Разработанная в ЮУрГУ система использует альтернативный подход к мониторингу транспортных потоков. Она основана на анализе видеоданных, поступающих с камер уличного наблюдения, с помощью нейронных сетей. Ключевые особенности и преимущества этой системы включают независимость от спутниковых сигналов, экономическую эффективность и высокую точность обнаружения аномалий.
Система получает потоковое видео с городских камер наблюдения, после чего нейронная сеть анализирует эти данные в реальном времени. При обнаружении аномалий, таких как изменение траектории движения, остановка в неположенном месте или появление препятствий на дороге, система автоматически уведомляет диспетчера. Диспетчер, в свою очередь, принимает необходимые меры для устранения проблемы, будь то отправка ремонтной бригады для удаления препятствия или перенаправление транспортных потоков.
В будущем планируется расширить функционал системы, добавив возможности прогнозирования развития дорожной ситуации. Это позволит принимать превентивные меры для предотвращения заторов и повышения общей эффективности транспортной сети.

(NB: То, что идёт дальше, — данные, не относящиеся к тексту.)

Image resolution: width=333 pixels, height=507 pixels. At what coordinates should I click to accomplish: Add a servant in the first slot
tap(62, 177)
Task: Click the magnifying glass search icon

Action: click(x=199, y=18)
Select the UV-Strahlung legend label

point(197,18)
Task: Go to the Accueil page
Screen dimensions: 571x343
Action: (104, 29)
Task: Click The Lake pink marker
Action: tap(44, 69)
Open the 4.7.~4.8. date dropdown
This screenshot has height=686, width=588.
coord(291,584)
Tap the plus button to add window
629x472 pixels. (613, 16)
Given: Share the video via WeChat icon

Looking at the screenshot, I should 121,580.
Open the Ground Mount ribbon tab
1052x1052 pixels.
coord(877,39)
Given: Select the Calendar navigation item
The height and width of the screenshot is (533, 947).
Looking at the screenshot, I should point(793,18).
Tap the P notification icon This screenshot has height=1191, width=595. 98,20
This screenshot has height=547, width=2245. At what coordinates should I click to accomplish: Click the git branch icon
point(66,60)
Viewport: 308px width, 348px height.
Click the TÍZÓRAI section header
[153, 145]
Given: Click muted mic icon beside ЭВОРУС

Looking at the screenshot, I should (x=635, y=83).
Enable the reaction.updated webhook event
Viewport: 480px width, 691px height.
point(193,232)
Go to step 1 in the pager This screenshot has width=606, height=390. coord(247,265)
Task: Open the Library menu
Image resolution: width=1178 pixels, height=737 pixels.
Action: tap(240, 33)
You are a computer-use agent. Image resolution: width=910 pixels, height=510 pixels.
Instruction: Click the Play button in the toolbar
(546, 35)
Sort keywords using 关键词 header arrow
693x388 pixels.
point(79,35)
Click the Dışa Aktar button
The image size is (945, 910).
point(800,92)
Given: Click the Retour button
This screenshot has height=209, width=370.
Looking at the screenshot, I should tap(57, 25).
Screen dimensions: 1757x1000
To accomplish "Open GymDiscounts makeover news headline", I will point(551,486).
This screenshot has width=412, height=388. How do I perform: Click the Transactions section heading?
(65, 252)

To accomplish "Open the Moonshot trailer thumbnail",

Кроме того, система может быть интегрирована с существующими городскими информационными системами, что обеспечит комплексный подход к управлению городской инфраструктурой. Например, данные о транспортных потоках могут быть использованы для оптимизации работы светофоров, планирования ремонтных работ или разработки новых маршрутов общественного транспорта.
Для компаний, занимающихся внешнеэкономической деятельностью и логистикой, эффективное управление транспортными потоками имеет критическое значение. Снижение времени доставки, оптимизация маршрутов и повышение безопасности перевозок напрямую влияют на операционные расходы и конкурентоспособность. Внедрение подобных систем мониторинга позволяет бизнесу получать актуальную информацию о состоянии транспортной сети, что способствует более точному планированию и снижению рисков, связанных с задержками или непредвиденными ситуациями на дорогах.
Традиционные системы мониторинга транспорта, такие как Wialon, Omnicomm, Автограф и Navixy, широко используются на российском рынке. Они обеспечивают отслеживание местоположения транспортных средств, контроль расхода топлива и другие функции, необходимые для эффективного управления автопарком. Однако их работа основывается на использовании GPS или ГЛОНАСС, что делает их уязвимыми к вышеупомянутым ограничениям.
Новая система, разработанная в ЮУрГУ, предлагает альтернативный подход, устраняя зависимость от спутниковых сигналов и снижая затраты на оборудование. Это особенно актуально в условиях плотной городской застройки, где качество GPS-сигнала может быть недостаточным для точного мониторинга.
Помимо видеонаблюдения и анализа с помощью нейронных сетей, существуют и другие методы мониторинга транспортных потоков. Использование LiDAR-сенсоров, установленных на обочинах дорог, позволяет получать точную и актуальную информацию о дорожных условиях, выявлять пробки и анализировать плотность транспортного потока. Радары СВЧ способны обнаруживать движущиеся транспортные средства и измерять их скорость. Основным преимуществом данного метода является независимость от погодных условий, что обеспечивает надежный мониторинг в любых климатических условиях.
Интеграция различных методов мониторинга позволяет создать более надежную и точную систему управления транспортными потоками, что особенно важно для крупных городов с интенсивным движением.